Stored items from a collection
────────
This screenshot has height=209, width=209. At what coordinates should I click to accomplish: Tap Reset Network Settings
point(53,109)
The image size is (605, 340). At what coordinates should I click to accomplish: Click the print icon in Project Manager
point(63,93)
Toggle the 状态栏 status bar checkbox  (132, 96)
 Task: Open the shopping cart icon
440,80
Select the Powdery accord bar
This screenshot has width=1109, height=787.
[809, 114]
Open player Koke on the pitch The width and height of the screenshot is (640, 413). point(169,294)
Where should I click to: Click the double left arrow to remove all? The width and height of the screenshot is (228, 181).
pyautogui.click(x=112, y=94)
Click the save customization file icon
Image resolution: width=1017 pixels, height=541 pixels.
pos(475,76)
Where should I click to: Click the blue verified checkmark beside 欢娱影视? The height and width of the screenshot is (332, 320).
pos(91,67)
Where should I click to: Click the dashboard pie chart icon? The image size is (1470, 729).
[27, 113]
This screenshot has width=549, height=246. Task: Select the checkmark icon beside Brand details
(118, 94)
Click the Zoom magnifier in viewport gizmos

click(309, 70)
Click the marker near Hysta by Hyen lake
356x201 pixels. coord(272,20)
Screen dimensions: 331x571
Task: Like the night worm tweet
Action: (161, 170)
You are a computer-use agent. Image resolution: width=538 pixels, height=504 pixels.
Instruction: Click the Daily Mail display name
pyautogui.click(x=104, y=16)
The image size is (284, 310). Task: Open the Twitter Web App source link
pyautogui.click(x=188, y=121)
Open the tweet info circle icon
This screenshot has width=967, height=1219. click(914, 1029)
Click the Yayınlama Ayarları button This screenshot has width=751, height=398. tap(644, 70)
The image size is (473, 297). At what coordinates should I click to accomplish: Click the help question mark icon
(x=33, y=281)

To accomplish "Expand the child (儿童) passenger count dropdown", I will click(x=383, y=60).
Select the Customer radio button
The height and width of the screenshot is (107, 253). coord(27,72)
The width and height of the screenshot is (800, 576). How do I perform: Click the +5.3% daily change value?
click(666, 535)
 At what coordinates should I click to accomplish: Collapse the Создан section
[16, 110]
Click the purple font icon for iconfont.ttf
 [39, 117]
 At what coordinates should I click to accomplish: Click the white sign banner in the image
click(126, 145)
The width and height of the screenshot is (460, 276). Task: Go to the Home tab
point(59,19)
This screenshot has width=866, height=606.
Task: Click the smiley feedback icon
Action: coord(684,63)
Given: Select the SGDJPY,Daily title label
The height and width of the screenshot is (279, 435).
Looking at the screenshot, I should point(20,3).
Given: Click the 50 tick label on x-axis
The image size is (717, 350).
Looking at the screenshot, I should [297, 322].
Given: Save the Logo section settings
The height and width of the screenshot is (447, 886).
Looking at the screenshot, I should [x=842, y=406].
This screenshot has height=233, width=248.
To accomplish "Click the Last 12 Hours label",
────────
▶ [Your instructions]: Write out the records above exactly as given.

▶ [Solution for this task]:
This screenshot has height=209, width=209. At what coordinates should I click to accomplish: Tap Reset Network Settings
point(53,109)
The image size is (605, 340). At what coordinates should I click to accomplish: Click the print icon in Project Manager
point(63,93)
Toggle the 状态栏 status bar checkbox  (132, 96)
 Task: Open the shopping cart icon
440,80
Select the Powdery accord bar
This screenshot has width=1109, height=787.
[809, 114]
Open player Koke on the pitch The width and height of the screenshot is (640, 413). point(169,294)
Where should I click to: Click the double left arrow to remove all? The width and height of the screenshot is (228, 181).
pyautogui.click(x=112, y=94)
Click the save customization file icon
Image resolution: width=1017 pixels, height=541 pixels.
pos(475,76)
Where should I click to: Click the blue verified checkmark beside 欢娱影视? The height and width of the screenshot is (332, 320).
pos(91,67)
Where should I click to: Click the dashboard pie chart icon? The image size is (1470, 729).
[27, 113]
This screenshot has width=549, height=246. Task: Select the checkmark icon beside Brand details
(118, 94)
Click the Zoom magnifier in viewport gizmos

click(309, 70)
Click the marker near Hysta by Hyen lake
356x201 pixels. coord(272,20)
Screen dimensions: 331x571
Task: Like the night worm tweet
Action: (161, 170)
You are a computer-use agent. Image resolution: width=538 pixels, height=504 pixels.
Instruction: Click the Daily Mail display name
pyautogui.click(x=104, y=16)
The image size is (284, 310). Task: Open the Twitter Web App source link
pyautogui.click(x=188, y=121)
Open the tweet info circle icon
This screenshot has width=967, height=1219. click(914, 1029)
Click the Yayınlama Ayarları button This screenshot has width=751, height=398. tap(644, 70)
The image size is (473, 297). At what coordinates should I click to accomplish: Click the help question mark icon
(x=33, y=281)

To accomplish "Expand the child (儿童) passenger count dropdown", I will click(x=383, y=60).
Select the Customer radio button
The height and width of the screenshot is (107, 253). coord(27,72)
The width and height of the screenshot is (800, 576). How do I perform: Click the +5.3% daily change value?
click(666, 535)
 At what coordinates should I click to accomplish: Collapse the Создан section
[16, 110]
Click the purple font icon for iconfont.ttf
 [39, 117]
 At what coordinates should I click to accomplish: Click the white sign banner in the image
click(126, 145)
The width and height of the screenshot is (460, 276). Task: Go to the Home tab
point(59,19)
This screenshot has width=866, height=606.
Task: Click the smiley feedback icon
Action: coord(684,63)
Given: Select the SGDJPY,Daily title label
The height and width of the screenshot is (279, 435).
Looking at the screenshot, I should point(20,3).
Given: Click the 50 tick label on x-axis
The image size is (717, 350).
Looking at the screenshot, I should [297, 322].
Given: Save the Logo section settings
The height and width of the screenshot is (447, 886).
Looking at the screenshot, I should [x=842, y=406].
This screenshot has height=233, width=248.
To accomplish "Click the Last 12 Hours label",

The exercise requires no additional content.